#### TASK DIRECTIONS
Copy the records from the line with "This screenshot has height=908, width=1210." up to and including the line with "click(518, 39)", keeping every line in full, and raise each coordinate in the answers by 16.
-- start of RECORD EXCERPTS --
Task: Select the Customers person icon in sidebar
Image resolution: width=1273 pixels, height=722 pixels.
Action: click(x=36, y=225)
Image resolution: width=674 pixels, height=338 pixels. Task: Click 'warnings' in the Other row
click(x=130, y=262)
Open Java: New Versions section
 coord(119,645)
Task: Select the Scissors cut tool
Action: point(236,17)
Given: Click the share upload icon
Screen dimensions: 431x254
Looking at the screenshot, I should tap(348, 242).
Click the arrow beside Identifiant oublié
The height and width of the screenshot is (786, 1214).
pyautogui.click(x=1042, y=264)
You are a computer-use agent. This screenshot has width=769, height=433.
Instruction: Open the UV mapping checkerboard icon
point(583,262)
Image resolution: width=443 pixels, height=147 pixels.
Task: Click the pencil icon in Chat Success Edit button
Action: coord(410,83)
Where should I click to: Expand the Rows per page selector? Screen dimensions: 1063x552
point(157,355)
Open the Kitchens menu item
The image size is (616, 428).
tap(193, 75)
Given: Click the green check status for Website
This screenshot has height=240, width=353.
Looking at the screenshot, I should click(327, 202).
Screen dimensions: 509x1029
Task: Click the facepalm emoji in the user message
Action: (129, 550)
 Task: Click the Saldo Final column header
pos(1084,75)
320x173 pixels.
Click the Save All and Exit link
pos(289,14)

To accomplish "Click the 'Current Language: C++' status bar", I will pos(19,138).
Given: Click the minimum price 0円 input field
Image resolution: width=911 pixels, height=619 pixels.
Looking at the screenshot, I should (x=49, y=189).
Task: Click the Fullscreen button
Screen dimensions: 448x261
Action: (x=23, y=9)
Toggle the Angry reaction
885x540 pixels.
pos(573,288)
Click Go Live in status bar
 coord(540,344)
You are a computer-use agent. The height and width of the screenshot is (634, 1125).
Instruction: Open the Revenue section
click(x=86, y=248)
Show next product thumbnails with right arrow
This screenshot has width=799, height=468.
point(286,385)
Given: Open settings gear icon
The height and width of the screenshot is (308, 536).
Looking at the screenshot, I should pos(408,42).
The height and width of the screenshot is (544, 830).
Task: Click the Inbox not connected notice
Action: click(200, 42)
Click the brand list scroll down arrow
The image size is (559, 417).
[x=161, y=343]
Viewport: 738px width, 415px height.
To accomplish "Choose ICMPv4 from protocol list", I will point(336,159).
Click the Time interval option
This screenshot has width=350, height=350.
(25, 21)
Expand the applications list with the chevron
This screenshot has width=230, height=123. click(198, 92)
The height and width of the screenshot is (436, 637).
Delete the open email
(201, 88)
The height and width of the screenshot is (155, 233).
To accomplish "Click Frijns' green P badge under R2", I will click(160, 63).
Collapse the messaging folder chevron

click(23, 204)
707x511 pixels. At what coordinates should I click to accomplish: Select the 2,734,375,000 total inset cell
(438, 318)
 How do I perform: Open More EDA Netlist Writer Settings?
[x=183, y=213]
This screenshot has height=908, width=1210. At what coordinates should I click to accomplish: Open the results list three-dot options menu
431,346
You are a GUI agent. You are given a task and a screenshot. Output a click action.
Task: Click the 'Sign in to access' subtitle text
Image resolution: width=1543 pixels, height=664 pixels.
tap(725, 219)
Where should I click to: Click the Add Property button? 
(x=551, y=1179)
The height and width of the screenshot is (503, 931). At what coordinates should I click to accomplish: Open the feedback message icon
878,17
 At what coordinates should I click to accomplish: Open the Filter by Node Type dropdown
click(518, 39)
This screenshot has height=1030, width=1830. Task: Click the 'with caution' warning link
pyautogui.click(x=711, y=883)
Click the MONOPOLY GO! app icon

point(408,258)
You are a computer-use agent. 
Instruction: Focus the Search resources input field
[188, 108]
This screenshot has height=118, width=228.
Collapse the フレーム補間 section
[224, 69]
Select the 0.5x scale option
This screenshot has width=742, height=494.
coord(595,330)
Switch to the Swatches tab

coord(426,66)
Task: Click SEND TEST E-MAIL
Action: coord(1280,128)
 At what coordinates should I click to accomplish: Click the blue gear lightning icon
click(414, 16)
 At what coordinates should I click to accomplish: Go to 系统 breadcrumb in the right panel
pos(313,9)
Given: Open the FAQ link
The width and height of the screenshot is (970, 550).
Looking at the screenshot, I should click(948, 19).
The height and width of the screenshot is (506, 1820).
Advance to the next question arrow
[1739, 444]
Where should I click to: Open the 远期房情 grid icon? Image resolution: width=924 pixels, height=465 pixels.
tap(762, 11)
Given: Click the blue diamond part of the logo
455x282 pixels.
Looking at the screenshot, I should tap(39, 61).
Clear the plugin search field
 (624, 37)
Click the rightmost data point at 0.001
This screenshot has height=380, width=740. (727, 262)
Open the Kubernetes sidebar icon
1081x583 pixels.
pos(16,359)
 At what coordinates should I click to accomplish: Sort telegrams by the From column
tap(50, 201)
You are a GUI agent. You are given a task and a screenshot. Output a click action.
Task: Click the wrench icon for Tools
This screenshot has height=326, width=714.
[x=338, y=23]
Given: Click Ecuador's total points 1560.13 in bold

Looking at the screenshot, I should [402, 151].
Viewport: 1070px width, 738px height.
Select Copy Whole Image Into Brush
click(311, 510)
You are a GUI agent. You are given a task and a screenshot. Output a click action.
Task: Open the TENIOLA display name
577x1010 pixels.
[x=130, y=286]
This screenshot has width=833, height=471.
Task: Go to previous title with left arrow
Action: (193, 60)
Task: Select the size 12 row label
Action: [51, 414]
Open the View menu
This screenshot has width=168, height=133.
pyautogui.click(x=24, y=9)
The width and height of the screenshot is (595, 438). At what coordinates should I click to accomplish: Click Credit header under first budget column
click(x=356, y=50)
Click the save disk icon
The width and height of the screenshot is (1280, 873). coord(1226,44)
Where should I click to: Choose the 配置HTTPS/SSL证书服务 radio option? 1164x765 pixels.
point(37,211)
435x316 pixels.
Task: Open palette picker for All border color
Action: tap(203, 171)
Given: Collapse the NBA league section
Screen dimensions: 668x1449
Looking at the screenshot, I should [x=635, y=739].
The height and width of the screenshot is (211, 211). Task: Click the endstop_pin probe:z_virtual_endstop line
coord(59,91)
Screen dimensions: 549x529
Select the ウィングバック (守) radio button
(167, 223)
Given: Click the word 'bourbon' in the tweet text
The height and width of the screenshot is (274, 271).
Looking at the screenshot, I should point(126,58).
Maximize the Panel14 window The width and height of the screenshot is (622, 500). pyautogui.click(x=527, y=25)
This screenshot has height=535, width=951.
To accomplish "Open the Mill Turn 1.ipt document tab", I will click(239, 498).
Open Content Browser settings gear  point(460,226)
-- end of RECORD EXCERPTS --
#### OUTPUT FOR THIS EXERCISE
This screenshot has height=908, width=1210. At what coordinates should I click to accomplish: Open the results list three-dot options menu
447,362
You are a GUI agent. You are given a task and a screenshot. Output a click action.
Task: Click the 'Sign in to access' subtitle text
Image resolution: width=1543 pixels, height=664 pixels.
tap(741, 235)
Where should I click to: Click the Add Property button? 
(x=567, y=1195)
The height and width of the screenshot is (503, 931). At what coordinates should I click to accomplish: Open the feedback message icon
894,33
 At what coordinates should I click to accomplish: Open the Filter by Node Type dropdown
click(534, 55)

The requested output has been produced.